Embrace Immutability

Parsing inherently heterogeneous data has always been a point of conversation within the Swift community. After nearly 2 years of different approaches to this problem, Keith will look at where we have been and how today’s Swift language features provide for cleaner and safer solutions to immutable models.


Introduction (0:00)

I’m Keith Smiley, and I work at Lyft in San Francisco. In this post, I will address two related topics: parsing heterogeneous data in Swift (focusing on JSON), and immutability. Finally, I’ll also discuss why you should use the open source library Mapper.

Mapper: Not a JSON Parser (1:03)

First of all, Mapper has nothing to do with actual JSON parsing, i.e. taking a string and making a dictionary, like NSJSONSerialization. Mapper also does not allow you to create a JSON from model objects, because we did not find a solution that we liked within the confines of how Mapper works today. I am going to talk about this blob of JSON, and how we can use it to get a useful model object. I’ll reiterate, though, that this is not specific to JSON:

{
"user": {
    "id": "123",
    "photoURL": "http://example.com/123.jpg",
    "phone": {
      "verified": false
    }
  }
}

The original version of Mapper (pre-Swift 1.0) had disadvantages: we are not initializing properties in our initializer; everything has to be mutable. We also have optional properties or default values.

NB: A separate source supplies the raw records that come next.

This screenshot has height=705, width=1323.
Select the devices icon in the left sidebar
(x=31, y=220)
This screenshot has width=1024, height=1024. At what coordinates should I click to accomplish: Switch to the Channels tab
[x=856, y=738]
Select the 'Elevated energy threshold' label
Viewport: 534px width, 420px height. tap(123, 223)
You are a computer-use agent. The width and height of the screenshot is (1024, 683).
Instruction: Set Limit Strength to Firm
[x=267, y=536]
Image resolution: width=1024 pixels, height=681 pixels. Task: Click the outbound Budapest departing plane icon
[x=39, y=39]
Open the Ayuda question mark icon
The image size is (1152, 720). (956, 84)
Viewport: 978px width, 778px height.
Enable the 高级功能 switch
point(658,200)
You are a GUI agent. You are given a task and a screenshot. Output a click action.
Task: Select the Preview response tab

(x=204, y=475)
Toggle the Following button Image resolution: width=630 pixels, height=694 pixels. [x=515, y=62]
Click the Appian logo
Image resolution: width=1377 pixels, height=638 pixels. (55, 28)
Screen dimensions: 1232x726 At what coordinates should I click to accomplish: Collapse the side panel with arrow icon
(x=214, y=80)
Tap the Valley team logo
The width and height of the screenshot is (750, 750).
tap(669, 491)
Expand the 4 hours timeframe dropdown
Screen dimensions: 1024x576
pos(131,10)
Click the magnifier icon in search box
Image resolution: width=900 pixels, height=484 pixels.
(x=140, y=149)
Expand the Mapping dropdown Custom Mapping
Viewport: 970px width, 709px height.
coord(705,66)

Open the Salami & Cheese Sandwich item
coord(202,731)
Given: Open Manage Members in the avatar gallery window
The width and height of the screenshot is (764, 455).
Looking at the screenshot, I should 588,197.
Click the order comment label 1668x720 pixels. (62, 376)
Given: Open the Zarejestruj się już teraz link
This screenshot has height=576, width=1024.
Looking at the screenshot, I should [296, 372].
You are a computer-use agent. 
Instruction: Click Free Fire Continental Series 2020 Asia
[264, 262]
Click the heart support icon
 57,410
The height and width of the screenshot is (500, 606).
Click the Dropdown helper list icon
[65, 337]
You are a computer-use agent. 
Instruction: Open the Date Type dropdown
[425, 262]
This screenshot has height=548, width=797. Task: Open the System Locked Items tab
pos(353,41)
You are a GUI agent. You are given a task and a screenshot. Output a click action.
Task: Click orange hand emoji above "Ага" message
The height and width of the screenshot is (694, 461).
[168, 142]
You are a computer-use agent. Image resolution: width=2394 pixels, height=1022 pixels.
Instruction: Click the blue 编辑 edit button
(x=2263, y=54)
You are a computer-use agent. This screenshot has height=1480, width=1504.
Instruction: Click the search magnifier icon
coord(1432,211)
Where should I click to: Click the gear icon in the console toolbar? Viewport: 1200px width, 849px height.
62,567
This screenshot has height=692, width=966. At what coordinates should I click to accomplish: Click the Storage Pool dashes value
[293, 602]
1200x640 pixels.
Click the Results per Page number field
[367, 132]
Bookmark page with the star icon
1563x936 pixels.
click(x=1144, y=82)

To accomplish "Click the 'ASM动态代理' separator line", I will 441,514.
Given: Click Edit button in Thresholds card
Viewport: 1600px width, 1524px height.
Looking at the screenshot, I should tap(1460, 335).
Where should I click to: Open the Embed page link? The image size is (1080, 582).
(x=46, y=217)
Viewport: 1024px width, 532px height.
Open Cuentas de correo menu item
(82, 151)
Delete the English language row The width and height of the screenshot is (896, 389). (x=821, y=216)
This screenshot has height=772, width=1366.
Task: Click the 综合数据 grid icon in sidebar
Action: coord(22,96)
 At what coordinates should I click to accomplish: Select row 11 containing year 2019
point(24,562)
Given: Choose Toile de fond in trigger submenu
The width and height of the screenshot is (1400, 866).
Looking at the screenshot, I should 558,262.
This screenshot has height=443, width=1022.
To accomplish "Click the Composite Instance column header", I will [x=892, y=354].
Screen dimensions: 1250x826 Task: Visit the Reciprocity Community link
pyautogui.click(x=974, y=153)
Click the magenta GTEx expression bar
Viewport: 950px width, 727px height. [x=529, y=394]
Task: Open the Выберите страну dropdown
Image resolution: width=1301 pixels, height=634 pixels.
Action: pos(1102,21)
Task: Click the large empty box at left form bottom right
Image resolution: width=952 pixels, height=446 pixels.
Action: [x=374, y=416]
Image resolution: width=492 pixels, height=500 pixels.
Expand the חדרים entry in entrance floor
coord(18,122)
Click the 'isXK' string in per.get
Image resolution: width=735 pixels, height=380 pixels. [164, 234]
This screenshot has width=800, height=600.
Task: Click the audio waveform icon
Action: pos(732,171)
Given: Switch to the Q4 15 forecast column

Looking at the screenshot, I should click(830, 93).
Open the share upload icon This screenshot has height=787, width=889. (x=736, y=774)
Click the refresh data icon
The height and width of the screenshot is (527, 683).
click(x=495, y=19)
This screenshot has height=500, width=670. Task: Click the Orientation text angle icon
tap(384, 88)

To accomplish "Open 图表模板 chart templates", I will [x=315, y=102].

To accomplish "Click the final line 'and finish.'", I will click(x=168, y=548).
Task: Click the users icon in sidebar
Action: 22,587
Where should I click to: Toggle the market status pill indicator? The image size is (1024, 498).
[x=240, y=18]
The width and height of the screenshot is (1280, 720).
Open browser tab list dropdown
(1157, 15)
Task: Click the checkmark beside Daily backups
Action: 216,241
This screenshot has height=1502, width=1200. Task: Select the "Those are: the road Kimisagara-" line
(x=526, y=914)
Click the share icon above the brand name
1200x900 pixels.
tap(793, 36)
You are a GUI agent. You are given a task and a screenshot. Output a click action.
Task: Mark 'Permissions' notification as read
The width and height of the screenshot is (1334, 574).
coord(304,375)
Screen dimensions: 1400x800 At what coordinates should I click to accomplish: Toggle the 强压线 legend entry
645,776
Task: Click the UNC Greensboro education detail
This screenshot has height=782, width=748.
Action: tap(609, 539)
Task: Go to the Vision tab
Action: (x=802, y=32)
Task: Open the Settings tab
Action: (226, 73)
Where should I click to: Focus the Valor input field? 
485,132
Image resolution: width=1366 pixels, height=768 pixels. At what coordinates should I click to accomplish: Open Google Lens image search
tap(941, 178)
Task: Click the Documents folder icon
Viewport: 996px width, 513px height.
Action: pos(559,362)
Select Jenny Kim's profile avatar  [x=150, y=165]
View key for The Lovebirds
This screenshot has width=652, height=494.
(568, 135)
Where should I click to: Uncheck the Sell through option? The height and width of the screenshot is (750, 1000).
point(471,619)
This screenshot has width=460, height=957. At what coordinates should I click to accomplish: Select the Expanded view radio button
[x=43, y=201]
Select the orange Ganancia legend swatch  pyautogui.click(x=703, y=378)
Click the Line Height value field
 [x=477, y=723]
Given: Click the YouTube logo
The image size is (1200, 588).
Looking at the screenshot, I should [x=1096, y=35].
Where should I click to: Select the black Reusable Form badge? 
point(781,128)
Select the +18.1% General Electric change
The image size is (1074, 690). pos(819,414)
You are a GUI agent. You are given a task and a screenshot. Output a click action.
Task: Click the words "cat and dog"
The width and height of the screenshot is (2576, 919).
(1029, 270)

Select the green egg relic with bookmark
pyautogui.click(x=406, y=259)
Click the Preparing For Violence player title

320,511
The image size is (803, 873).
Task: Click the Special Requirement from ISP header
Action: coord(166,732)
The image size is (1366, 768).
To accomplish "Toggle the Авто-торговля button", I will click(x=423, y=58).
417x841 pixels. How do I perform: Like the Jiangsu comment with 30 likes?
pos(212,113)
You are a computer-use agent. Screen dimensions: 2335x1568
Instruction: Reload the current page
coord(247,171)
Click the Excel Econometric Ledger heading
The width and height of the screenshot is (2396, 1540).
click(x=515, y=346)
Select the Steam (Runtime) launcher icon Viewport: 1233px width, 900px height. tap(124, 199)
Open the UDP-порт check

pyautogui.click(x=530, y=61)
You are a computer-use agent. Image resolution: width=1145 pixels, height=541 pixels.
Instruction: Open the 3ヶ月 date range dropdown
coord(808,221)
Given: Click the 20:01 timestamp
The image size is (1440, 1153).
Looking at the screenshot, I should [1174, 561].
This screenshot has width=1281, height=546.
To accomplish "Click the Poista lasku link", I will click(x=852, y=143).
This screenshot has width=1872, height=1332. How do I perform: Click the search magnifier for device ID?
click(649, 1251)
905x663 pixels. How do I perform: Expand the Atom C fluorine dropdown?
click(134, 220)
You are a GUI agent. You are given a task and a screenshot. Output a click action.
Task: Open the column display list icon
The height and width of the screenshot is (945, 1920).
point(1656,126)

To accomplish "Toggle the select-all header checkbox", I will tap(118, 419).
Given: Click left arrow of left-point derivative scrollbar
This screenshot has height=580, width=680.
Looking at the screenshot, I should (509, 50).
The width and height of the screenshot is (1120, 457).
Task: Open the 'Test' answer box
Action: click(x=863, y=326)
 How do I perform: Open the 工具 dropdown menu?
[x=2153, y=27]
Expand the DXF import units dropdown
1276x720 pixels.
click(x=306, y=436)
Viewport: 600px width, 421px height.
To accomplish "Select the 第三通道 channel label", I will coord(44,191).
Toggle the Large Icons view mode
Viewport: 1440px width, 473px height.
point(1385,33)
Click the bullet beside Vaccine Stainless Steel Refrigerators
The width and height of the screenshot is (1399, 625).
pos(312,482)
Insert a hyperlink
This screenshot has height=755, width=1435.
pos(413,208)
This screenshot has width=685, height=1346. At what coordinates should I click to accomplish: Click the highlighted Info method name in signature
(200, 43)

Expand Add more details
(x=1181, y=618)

Optional properties can be great, i.e. photoURL can be optional because not every user may have a photo, but consider the option string User.id. We could leave this as an optional and deal with that through our code, but we would not know what to do in the else statements - that is not a case we are supporting. We could also make it a normal string, non-optional, with a default value (e.g. -1 or something). In our apps, if you try to do a network request for a user, we use the ID for something in the path or the authentication, and having a default of -1 would blow up just as much as not having an ID would. When creating a user from JSON, we want to verify that we will get a user with a valid ID; if we did not have a valid ID, we would ignore it entirely.

struct User: Mappable {
    var id: String?
    var photoURL: NSURL?
    var verified: Bool = true

init() {}

    mutating func map(mapper: Mapper) {
        id       « mapper["id"]
        photoURL « mapper["photoURL"]
        verified « mapper["phone.verified"]
    }
}

This is because we are not initializing the properties in the initializer. You’ll notice that it is easy to create an “empty” user, whatever that means. You can call the initializer with no arguments and still get something back (huge source of problems, e.g. pass the wrong JSON in and still get a user back). We’d like to make sure that on this layer we can say, “This JSON is invalid, let’s ignore it”.

Another limitation is the complexity of the library. Mapper was a protocol:

protocol Mapper {
    func baseType<T>(field: T?) -> T?
    func baseTypeArray<T>(field: [T]?) -> [T]?
    // ...
    subscript(keyPath: String) -> Mapper { get }
}

We had a lot of baseType functions which defined how to get specific types from JSON, such as the optional T? and the array [T], as well as a subscript that takes a string and returns an instance of Mapper. We also had custom operators.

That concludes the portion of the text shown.